IMHA is a condition where the immune system goes haywire and starts attacking and destroying its own red blood cells. In about 25 to 40 per cent of cases, it can identify a trigger causing the immune system to malfunction. The condition can be triggered by cancer, infections, certain parasites, drug reactions, and potentially some vaccinations. These cases are called secondary IMHA because a trigger has been identified.
Malfunction of Immune System
The other 60 to 75 per cent of cases have no obvious reason. “There is clearly a malfunction of the immune system, but we don’t know why this occurs. It is only by ruling out all of the possible triggers that we reach this diagnosis of primary IMHA. We know that genetics must play a role because some breeds are far more predisposed to primary IMHA, but it can also happen to low-risk breeds,” explained Dr. Victoria Bamberger, DVM Veterinarian, VCA Canada Alta Vista Animal Hospital.
Good parasite prevention can help prevent the transmission of some of the infections that trigger IMHA, such as particular tick-borne illness and heartworm, to a small degree. The selection of appropriate vaccinations based on your dog’s lifestyle and risk factors should also be discussed with your veterinarian. “For the most part, we are at the mercy of a dog’s genetic makeup because that is the biggest determinant of immune function and dysfunction,” says Dr. Bamberger. In a primary care setting, Dr. Bamberger shared they don’t see cases of IMHA often. “I might diagnose a case every year or two,” she noted.
“In the emergency care setting, we see it quite frequently. This is because dogs can be fairly asymptotic in the early stages and then suddenly deteriorate and require emergency treatment.” The first step in treating IMHA is to run a battery of tests to make sure that primary IMHA is being treated and not secondary IMHA.
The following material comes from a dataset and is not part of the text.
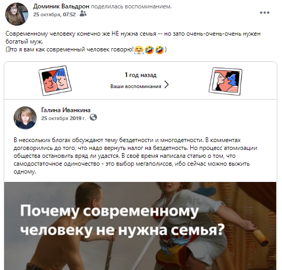Click the shared post text about бездетности
This screenshot has height=270, width=282.
tap(135, 156)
These tests, bloodwork, abdominal ultrasound, chest x-rays, and 4Dx test for tick-borne illnesses and heartworm, are necessary to ensure any triggering caused aren’t being missed. Dr. Bamberger explained, “If a dog’s IMHA is being triggered by an infection, you have to treat that infection before you can successfully treat the anemia.” She continued, “Once we know that we are dealing with primary IMHA, we need to stop the immune system from targeting its own red blood cells. ”This process involves using immunosuppressive medications such as prednisone, cyclosporine, mycophenolate, and leflunomide. Dogs with IMHA can be very anemic and close to death. These dogs are given blood transfusions and oxygen.
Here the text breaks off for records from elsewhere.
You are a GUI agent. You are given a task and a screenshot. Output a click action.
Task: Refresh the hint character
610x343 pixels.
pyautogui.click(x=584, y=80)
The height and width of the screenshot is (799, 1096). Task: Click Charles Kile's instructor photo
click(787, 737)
Many dogs require low-dose aspirin or other clot-breaking medication to help prevent blood clots, which is a common cause of death in these patients. “Treating a critical IMHA patient is very labour intensive and can take several tense days before we know if we will be successful. These medications must be continued for several months and weaned very gradually to help prevent a relapse of the condition,” says Dr. Bamberger. She recommends people learn if their dog is a high-risk breed. Cocker spaniels are the most common breed affected, followed by bichons, collies, other small white dogs, and Old English Sheepdogs. It should be noted that cats can also be affected by Immune-Mediated Hemolytic Anemia. Dr. Bamberge says regardless of breed, getting to know your dog’s normal gum colour is important.
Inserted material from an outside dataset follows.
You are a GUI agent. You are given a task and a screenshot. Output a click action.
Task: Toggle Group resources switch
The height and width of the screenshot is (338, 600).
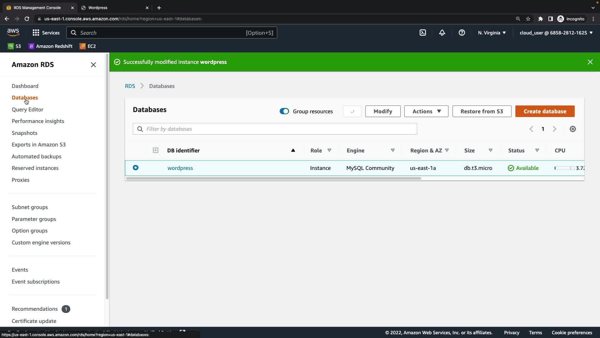pos(284,111)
If you check your dog’s gums regularly, you’re more likely to notice if they become pale or jaundiced. Other clinical signs and symptoms include lethargy, vomiting, poor appetite, weakness, collapse, dark orange urine, rapid breathing, or a fever. These symptoms can sometimes be very mild, so it doesn’t mean that every time your dog seems tired, he should be rushed to the vet. But if he is consistently fatigued with no explanation, this warrants a checkup. Treating IMHA early is much easier, and less expensive, than treating a full-blown crisis,” Dr. Victoria Bamberger warned. IMHA is one of the most common causes of severe anemia, but there are many other causes. Some chronic diseases can cause mild anemia, but there are several ways to tell this apart from IMHA on a blood profile.
Another cause of severe anemia would be any condition that causes sudden blood loss. Next to trauma, the most common causes of severe blood loss would be ruptured abdominal tumours and intestinal bleeding. Dr. Bamberger went on to say, “Because there are so many causes of anemia, dogs require multiple tests to ensure we are identifying and treating the right problem.”